Foundations of response time measurement
20.10.2017 (Fr) 15:00 Uhr, VMP 11, Hörsaal
Abstract
Response time (RT) is one of the most important variables in psychology.
In RT research and diagnostics, participants repeatedly perform a task,
and the average duration between presentation of the stimulus and
execution of the correct response is estimated. If incorrect responses
occur, this estimation is difficult because the time between
presentation of the stimulus and the execution of the correct response
is not known in all task repetitions. The ad hoc solution of this
problem is to determine RT solely on the basis of the correct responses,
which yields an overly optimistic, and incomplete, picture of
performance. In this presentation I investigate imputation methods for
incorrect responses based on the two canonical response time models for
two-choice decisions. In counter models with independent accumulators
for the different response options, the incorrect response is masking
any further accumulation of evidence for correct alternative. In
contrast, random walk models (e.g., the two-barrier diffusion model)
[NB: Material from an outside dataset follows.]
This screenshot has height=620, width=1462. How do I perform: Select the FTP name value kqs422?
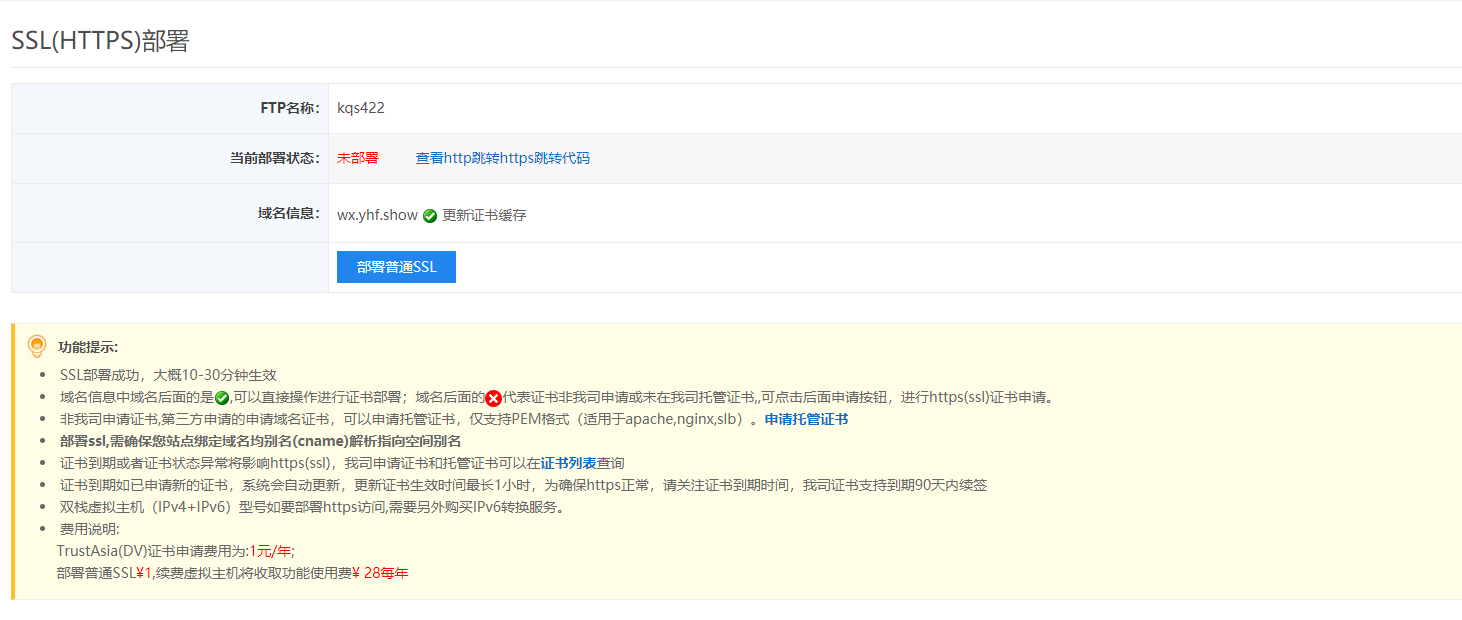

assume a single continuum of evidence that is mapped to an ordinal
performance scale (fast correct < slow correct < slow error < fast
error). The two model classes suggest different summary statistics for
response time data (independent accumulators: Kaplan-Meier-estimator,
random walk: rank-based statistics). Using simulations and validation
data from a Neuropsychological test battery I investigate reliability
and validity of these different performance measures and make
recommendations on the treatment of contaminated data in RT research and
diagnostics. The improved estimates allow for flexible experimental designs with variable response deadlines.